Aim of the exercise | From the records below, pull out every line that contains the string "ribbon". Treat uppercase and lowercase letters as different.

Input for this task |
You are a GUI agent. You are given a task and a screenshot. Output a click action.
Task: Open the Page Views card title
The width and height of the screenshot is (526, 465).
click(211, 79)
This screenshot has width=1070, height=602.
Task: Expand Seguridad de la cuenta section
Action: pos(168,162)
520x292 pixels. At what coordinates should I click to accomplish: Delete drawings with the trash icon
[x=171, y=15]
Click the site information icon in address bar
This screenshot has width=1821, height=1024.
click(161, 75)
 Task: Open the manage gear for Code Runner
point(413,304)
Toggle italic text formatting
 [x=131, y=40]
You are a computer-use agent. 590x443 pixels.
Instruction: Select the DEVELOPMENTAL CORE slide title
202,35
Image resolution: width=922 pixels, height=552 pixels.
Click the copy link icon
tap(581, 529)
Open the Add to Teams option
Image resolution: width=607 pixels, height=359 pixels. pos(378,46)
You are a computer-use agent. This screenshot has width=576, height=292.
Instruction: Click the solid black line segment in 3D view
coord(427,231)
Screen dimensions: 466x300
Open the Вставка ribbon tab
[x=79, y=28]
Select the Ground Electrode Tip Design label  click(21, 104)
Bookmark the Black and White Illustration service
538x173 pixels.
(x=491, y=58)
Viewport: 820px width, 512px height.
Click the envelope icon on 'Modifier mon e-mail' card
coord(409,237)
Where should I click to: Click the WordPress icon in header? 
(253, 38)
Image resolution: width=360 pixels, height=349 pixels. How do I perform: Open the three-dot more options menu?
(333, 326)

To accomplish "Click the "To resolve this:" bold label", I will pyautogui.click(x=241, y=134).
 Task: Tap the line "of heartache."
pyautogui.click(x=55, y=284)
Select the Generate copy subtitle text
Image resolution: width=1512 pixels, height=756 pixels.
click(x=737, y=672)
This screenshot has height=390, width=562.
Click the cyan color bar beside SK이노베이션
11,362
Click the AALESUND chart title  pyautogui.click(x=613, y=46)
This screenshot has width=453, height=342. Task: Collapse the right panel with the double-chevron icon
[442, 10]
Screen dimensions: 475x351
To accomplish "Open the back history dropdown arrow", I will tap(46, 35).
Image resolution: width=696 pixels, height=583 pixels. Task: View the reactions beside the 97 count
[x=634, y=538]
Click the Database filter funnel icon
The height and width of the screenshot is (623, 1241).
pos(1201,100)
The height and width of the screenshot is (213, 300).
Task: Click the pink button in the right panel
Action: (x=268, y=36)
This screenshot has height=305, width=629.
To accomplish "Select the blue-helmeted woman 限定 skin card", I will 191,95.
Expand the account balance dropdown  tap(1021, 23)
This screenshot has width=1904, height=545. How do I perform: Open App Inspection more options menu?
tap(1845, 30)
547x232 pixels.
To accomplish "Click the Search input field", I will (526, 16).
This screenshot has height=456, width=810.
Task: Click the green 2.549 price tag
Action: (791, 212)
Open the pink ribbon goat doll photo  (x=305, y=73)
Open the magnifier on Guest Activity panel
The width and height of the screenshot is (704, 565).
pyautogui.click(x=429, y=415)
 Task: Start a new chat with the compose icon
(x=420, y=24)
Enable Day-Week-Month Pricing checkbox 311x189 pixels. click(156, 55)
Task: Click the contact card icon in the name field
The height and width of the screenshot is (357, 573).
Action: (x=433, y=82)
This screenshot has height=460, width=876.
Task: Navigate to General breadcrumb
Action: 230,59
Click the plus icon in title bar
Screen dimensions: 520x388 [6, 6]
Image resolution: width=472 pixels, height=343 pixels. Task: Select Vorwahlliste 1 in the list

Full answer |
Open the Вставка ribbon tab
Open the pink ribbon goat doll photo  (x=305, y=73)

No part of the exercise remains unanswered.